• **Stated task**
Copy the part of the listing that opens with the line containing "Generico (55, 190)" and closes with the line containing "08 Remaches (35, 38)", swapping "Soldadura" for "Pintura" and leaving everything else as it is.

-------- Supplied data --------

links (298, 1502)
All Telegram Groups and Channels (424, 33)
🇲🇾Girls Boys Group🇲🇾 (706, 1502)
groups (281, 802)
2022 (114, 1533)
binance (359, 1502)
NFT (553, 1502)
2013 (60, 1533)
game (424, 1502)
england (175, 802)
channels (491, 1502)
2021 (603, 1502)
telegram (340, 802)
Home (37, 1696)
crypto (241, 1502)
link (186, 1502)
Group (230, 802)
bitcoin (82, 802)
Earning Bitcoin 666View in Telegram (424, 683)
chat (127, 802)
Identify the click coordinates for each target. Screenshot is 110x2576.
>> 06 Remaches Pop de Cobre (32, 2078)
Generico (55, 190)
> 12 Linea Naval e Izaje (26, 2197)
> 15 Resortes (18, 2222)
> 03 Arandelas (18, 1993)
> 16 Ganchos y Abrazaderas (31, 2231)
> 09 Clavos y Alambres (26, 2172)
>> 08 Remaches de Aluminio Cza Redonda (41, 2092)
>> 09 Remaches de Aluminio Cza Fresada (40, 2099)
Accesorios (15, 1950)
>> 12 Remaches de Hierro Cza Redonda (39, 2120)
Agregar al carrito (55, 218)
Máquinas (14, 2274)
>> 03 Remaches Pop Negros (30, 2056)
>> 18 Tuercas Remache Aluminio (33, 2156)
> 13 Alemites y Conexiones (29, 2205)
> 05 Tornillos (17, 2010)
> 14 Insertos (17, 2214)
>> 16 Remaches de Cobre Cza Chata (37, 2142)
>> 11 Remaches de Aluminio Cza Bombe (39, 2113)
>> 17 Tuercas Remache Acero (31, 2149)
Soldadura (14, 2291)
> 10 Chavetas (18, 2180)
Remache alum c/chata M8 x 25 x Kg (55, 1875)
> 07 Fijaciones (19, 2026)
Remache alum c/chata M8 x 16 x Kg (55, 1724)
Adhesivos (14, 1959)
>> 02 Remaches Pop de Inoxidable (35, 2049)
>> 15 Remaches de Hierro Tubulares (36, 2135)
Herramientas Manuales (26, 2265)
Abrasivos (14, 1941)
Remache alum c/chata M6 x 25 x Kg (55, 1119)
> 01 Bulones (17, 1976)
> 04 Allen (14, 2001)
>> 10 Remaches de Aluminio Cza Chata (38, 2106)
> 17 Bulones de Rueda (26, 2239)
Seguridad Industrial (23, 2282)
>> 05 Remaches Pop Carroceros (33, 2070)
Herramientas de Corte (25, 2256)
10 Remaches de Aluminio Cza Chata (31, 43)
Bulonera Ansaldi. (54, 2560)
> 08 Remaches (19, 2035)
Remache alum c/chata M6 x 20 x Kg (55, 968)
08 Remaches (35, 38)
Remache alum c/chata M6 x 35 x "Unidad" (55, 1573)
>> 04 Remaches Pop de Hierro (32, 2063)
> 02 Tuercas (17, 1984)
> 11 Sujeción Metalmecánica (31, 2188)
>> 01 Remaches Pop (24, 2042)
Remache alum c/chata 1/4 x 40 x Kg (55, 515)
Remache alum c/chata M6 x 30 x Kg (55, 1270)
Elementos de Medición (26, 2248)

--------

• **The answer**
Generico (55, 190)
> 12 Linea Naval e Izaje (26, 2197)
> 15 Resortes (18, 2222)
> 03 Arandelas (18, 1993)
> 16 Ganchos y Abrazaderas (31, 2231)
> 09 Clavos y Alambres (26, 2172)
>> 08 Remaches de Aluminio Cza Redonda (41, 2092)
>> 09 Remaches de Aluminio Cza Fresada (40, 2099)
Accesorios (15, 1950)
>> 12 Remaches de Hierro Cza Redonda (39, 2120)
Agregar al carrito (55, 218)
Máquinas (14, 2274)
>> 03 Remaches Pop Negros (30, 2056)
>> 18 Tuercas Remache Aluminio (33, 2156)
> 13 Alemites y Conexiones (29, 2205)
> 05 Tornillos (17, 2010)
> 14 Insertos (17, 2214)
>> 16 Remaches de Cobre Cza Chata (37, 2142)
>> 11 Remaches de Aluminio Cza Bombe (39, 2113)
>> 17 Tuercas Remache Acero (31, 2149)
Pintura (14, 2291)
> 10 Chavetas (18, 2180)
Remache alum c/chata M8 x 25 x Kg (55, 1875)
> 07 Fijaciones (19, 2026)
Remache alum c/chata M8 x 16 x Kg (55, 1724)
Adhesivos (14, 1959)
>> 02 Remaches Pop de Inoxidable (35, 2049)
>> 15 Remaches de Hierro Tubulares (36, 2135)
Herramientas Manuales (26, 2265)
Abrasivos (14, 1941)
Remache alum c/chata M6 x 25 x Kg (55, 1119)
> 01 Bulones (17, 1976)
> 04 Allen (14, 2001)
>> 10 Remaches de Aluminio Cza Chata (38, 2106)
> 17 Bulones de Rueda (26, 2239)
Seguridad Industrial (23, 2282)
>> 05 Remaches Pop Carroceros (33, 2070)
Herramientas de Corte (25, 2256)
10 Remaches de Aluminio Cza Chata (31, 43)
Bulonera Ansaldi. (54, 2560)
> 08 Remaches (19, 2035)
Remache alum c/chata M6 x 20 x Kg (55, 968)
08 Remaches (35, 38)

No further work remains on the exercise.